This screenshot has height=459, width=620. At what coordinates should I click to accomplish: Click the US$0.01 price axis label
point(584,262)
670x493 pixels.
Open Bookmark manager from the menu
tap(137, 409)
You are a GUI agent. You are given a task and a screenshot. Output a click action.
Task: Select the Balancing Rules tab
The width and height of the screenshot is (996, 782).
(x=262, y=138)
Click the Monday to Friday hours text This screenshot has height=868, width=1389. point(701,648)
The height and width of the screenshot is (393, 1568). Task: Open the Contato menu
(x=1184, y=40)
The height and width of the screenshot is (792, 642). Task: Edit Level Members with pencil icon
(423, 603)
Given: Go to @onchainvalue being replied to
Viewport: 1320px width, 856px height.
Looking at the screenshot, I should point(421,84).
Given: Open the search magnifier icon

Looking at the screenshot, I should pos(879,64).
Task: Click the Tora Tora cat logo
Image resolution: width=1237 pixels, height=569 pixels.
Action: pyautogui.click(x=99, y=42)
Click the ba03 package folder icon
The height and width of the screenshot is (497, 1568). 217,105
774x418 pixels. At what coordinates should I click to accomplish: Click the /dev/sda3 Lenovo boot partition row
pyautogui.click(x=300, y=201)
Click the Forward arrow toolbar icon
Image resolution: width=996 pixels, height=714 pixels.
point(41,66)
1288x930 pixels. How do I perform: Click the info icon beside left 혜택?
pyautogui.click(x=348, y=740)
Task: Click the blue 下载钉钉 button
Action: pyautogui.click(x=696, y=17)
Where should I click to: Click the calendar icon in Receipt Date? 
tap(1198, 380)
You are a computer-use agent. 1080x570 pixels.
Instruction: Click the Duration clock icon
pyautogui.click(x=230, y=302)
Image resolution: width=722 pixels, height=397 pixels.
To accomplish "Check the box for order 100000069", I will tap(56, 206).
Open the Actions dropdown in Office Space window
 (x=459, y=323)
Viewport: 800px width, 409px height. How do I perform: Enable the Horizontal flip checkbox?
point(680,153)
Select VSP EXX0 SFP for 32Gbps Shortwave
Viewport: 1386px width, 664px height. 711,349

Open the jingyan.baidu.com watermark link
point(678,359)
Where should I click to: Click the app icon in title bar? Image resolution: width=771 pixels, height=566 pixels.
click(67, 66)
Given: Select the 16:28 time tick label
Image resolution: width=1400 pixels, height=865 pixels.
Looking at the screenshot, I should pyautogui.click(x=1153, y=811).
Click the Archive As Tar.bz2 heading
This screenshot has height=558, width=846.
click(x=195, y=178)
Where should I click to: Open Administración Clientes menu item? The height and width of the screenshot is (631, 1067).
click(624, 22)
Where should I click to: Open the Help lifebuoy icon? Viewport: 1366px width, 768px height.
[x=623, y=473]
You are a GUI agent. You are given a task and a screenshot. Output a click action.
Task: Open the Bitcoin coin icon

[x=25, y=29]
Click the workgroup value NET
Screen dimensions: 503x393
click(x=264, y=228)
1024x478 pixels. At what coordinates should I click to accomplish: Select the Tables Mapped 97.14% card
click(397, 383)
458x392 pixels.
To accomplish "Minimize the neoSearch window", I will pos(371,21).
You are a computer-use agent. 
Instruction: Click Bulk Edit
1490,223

● ● ● ● ●

● WHAT THE TASK REQUIRES: Give only the lines from the one holding "Open Bookmark manager from the menu" through the one holding "You are a computer-use agent. 1080x570", each restated exactly as it appears above.

● TASK OUTPUT:
Open Bookmark manager from the menu
tap(137, 409)
You are a GUI agent. You are given a task and a screenshot. Output a click action.
Task: Select the Balancing Rules tab
The width and height of the screenshot is (996, 782).
(x=262, y=138)
Click the Monday to Friday hours text This screenshot has height=868, width=1389. point(701,648)
The height and width of the screenshot is (393, 1568). Task: Open the Contato menu
(x=1184, y=40)
The height and width of the screenshot is (792, 642). Task: Edit Level Members with pencil icon
(423, 603)
Given: Go to @onchainvalue being replied to
Viewport: 1320px width, 856px height.
Looking at the screenshot, I should point(421,84).
Given: Open the search magnifier icon

Looking at the screenshot, I should pos(879,64).
Task: Click the Tora Tora cat logo
Image resolution: width=1237 pixels, height=569 pixels.
Action: pyautogui.click(x=99, y=42)
Click the ba03 package folder icon
The height and width of the screenshot is (497, 1568). 217,105
774x418 pixels. At what coordinates should I click to accomplish: Click the /dev/sda3 Lenovo boot partition row
pyautogui.click(x=300, y=201)
Click the Forward arrow toolbar icon
Image resolution: width=996 pixels, height=714 pixels.
point(41,66)
1288x930 pixels. How do I perform: Click the info icon beside left 혜택?
pyautogui.click(x=348, y=740)
Task: Click the blue 下载钉钉 button
Action: pyautogui.click(x=696, y=17)
Where should I click to: Click the calendar icon in Receipt Date? 
tap(1198, 380)
You are a computer-use agent. 1080x570 pixels.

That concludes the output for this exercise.